Cette pression à la baisse pourrait compromettre la stratégie énergétique du président américain Donald Trump, qui prône une politique de forage intensif sur le territoire US. Comme le souligne Tamas Varga de PVM Energy, un prix trop faible de l’or noir rendra la production américaine non rentable, ce qui pourrait conduire à l’arrêt de certaines exploitations.
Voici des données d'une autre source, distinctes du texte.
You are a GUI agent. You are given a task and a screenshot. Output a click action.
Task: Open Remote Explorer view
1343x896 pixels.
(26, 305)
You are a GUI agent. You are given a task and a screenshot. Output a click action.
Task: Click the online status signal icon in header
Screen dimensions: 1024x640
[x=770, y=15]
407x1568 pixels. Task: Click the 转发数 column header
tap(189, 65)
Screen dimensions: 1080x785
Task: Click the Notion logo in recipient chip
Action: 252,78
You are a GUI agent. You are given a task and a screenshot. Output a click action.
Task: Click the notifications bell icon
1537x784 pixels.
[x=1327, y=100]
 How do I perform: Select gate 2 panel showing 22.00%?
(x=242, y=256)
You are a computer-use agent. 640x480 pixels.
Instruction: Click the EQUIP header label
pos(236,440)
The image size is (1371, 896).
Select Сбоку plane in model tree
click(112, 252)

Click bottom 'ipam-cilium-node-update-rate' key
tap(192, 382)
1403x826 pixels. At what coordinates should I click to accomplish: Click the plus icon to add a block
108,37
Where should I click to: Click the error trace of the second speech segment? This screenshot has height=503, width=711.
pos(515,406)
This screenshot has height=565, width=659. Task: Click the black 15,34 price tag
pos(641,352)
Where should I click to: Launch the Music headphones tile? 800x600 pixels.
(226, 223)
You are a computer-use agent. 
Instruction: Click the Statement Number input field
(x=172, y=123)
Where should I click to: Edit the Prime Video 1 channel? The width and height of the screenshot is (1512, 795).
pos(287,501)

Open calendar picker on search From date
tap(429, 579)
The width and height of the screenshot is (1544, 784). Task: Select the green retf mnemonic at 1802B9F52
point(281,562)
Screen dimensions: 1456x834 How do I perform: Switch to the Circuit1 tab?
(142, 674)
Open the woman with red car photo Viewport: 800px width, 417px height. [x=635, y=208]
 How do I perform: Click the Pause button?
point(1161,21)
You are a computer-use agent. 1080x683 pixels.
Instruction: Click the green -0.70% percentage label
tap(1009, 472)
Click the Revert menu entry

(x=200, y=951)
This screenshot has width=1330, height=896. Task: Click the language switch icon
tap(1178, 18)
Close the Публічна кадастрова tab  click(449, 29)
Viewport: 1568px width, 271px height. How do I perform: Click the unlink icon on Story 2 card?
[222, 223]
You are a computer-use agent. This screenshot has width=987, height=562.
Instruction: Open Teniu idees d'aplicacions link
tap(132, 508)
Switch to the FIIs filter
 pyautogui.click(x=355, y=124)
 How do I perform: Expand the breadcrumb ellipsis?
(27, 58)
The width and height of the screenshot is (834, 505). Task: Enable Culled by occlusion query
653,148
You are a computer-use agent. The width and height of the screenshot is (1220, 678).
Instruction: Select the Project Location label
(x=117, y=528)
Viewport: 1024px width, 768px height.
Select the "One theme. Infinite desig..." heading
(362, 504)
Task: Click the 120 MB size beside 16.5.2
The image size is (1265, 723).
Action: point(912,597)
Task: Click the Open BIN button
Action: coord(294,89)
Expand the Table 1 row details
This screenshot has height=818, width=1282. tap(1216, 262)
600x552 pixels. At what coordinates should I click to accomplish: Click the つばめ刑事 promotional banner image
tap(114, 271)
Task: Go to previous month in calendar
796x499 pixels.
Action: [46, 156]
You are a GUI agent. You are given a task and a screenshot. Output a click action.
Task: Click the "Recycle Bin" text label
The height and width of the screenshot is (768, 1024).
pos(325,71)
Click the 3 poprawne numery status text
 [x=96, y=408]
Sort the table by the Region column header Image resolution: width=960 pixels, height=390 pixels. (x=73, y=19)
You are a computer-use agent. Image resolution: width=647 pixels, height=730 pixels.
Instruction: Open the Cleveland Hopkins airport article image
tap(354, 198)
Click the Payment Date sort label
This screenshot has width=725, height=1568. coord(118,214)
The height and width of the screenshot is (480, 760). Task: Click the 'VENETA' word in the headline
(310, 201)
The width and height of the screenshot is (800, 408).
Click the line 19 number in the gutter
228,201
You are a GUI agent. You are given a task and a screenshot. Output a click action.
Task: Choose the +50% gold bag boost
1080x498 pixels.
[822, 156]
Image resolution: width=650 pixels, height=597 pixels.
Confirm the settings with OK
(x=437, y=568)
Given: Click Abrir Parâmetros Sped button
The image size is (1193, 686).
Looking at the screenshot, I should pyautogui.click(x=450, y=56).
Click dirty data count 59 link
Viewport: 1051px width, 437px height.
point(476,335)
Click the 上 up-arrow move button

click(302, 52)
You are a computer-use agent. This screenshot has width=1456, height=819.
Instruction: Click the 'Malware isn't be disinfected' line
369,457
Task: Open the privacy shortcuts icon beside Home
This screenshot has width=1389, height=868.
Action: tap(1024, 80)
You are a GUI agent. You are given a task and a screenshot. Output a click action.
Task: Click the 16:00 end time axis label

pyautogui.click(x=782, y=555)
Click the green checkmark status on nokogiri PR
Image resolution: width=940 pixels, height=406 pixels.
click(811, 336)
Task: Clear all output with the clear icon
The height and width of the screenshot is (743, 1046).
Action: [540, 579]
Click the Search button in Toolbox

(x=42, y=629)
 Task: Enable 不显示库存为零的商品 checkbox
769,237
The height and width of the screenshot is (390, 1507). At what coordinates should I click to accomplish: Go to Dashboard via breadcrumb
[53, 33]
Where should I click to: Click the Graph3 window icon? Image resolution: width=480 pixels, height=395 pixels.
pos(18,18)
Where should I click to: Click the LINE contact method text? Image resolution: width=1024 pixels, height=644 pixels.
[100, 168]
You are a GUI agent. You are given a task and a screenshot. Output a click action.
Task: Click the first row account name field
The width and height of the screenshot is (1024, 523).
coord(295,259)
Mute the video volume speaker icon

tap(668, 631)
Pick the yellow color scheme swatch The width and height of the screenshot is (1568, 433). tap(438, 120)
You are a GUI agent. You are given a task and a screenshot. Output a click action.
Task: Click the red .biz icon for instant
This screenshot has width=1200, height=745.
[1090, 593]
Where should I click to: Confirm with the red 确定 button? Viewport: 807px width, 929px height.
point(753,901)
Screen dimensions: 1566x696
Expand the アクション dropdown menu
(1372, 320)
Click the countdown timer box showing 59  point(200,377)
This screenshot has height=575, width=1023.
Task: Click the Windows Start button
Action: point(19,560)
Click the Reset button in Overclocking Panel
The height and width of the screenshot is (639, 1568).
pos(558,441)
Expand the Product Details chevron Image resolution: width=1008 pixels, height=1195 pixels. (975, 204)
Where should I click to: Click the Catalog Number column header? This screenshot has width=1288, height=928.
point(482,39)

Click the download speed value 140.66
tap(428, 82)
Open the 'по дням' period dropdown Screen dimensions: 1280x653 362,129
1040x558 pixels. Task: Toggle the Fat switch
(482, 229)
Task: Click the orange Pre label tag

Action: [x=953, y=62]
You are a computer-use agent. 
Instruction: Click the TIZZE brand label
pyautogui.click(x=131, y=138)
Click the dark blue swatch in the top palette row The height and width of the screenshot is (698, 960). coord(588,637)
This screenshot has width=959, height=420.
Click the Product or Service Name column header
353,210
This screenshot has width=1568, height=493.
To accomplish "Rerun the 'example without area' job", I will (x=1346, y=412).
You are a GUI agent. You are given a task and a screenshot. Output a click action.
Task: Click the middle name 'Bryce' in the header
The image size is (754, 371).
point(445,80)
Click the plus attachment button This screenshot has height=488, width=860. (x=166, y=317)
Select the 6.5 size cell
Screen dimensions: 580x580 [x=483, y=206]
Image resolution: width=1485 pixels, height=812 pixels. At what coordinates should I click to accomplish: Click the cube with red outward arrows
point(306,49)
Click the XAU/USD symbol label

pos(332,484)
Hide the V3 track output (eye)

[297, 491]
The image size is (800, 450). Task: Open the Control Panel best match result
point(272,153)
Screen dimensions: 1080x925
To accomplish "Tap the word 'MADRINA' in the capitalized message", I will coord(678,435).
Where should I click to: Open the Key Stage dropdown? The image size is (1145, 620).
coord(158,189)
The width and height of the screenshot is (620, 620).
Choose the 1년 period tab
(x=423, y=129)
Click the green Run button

Goldman Sachs mise sur un baril à 55 dollars
La banque d’investissement Goldman Sachs anticipe une poursuite de cette tendance baissière. Dans une note publiée la veille, ses analystes tablent sur un baril de Brent à 62 dollars d’ici décembre 2025, puis à 55 dollars fin 2026. Ces prévisions, déjà pessimistes, pourraient être revues à la baisse en cas de récession américaine, avec un potentiel plongeon sous les 40 dollars à horizon fin 2026 dans le scénario d’un ralentissement économique mondial. L’impact de cette guerre commerciale se fait également sentir sur d’autres marchés énergétiques. Le gaz européen a atteint mercredi son plus bas niveau depuis septembre dernier, à 33,44 euros par mégawattheure, le contrat à terme du TTF néerlandais, référence européenne, affichant une baisse d’environ 5,8% à 34,10 euros.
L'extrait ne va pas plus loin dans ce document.